Weisberg, who says she was "blown away" when she discovered the lack of rabbinic literature about pregnant women's relationships with God, said that the absence of such discussion in traditional Jewish texts allows women to "have their own ways of seeing their connections between Judaism and pregnancy. We make up our own perushim [interpretations of religious texts or ideas] - perushim on our lives."

"Men wrote Jewish law," Weisberg notes, "but [finding spiritual meaning in life events] is something [women] are excellent at.

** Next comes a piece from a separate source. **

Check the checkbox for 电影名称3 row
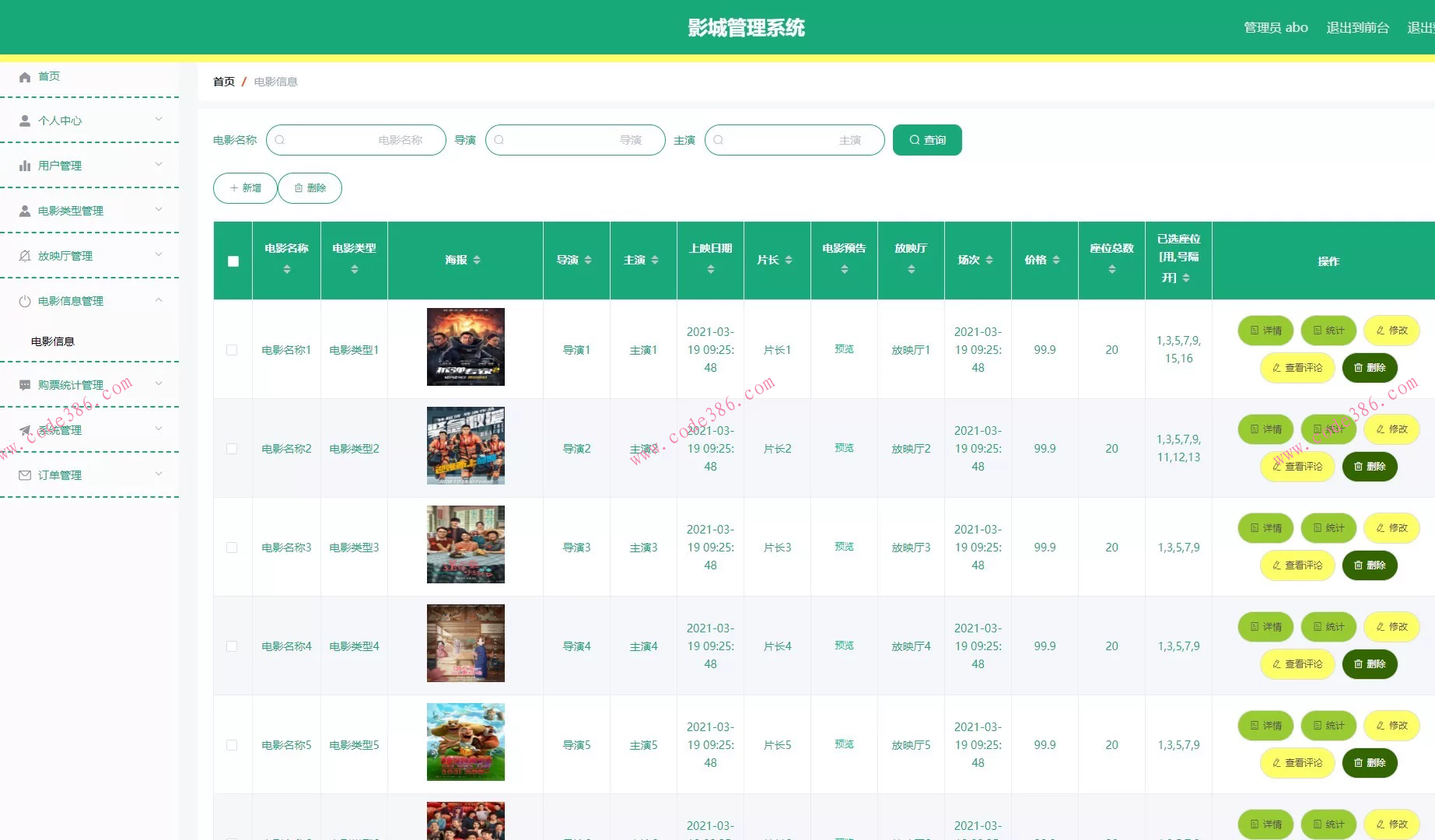 click(232, 548)
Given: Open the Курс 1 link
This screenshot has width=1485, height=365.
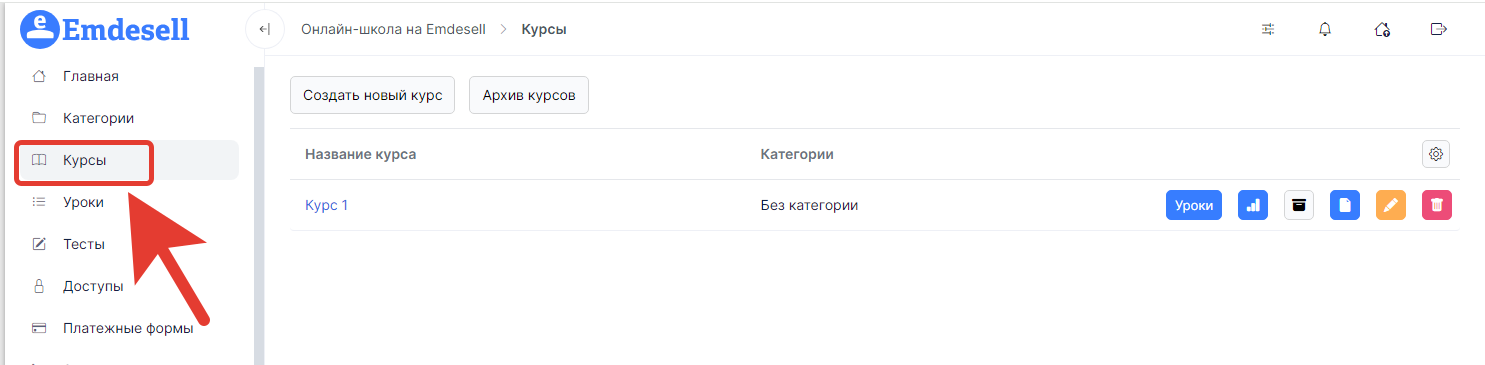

It's so clear to us that childbearing is a way for us to serve God, that we don't need someone to tell us how to connect it to Hashem."

Rebetzen Chana Henkin, founder and dean of Jerusalem's Nishmat Center for Advanced Jewish Study for Women, who is featured in "Expecting Miracles," told Anglo File that "there cannot be a body of rabbinic literature speaking about the spirituality of pregnancy, because it's an experience that is totally feminine. The issues of feminine spirituality have to be developed by women." Weisberg's book, Henkin said, exposes the secret thoughts that praying women had always "inserted between the lines to make the prayer relevant to their own self." Indeed, Weisberg says that since the interviewees knew their identities would not be revealed in the book, many shared thoughts or experiences that no one had ever known except their husbands.

According to Weisberg, almost none of the featured women are prominent members of their communities, simply friends of friends who were willing to open a window into their emotional lives. "I think people who are not religious just see these women at the Western Wall with their kids and don't really know who they are," Weisberg said. "As much as I hope the book will reach the hands of mothers and those who want to be inspired, I [also] hope it will reach the hands of those who have seen religious women and wondered what it is like for them."

The book does not, however, whitewash the experience of pregnancy. The stories include infertility, miscarriages, pain, exhaustion, high-risk births, C-sections, unsupportive grandparents, nausea and the ambivalence of first-time mothers about having a baby to begin with. The interviewees are frank about their physical and spiritual challenges, how they overcome them, and how they feel when they are unable to overcome them.

In anticipation of the book's publication, Weisberg created JewishPregnancy.org a couple of years ago, an online resource center and interactive community for Jewish women seeking spiritual meaning in pregnancy despite the morning sickness and aching backs. The site receives 300,000 visitors a year; Weisberg has received 1,000 grateful letters, particularly from residents of diaspora communities where a pregnant Jewish woman might feel isolated.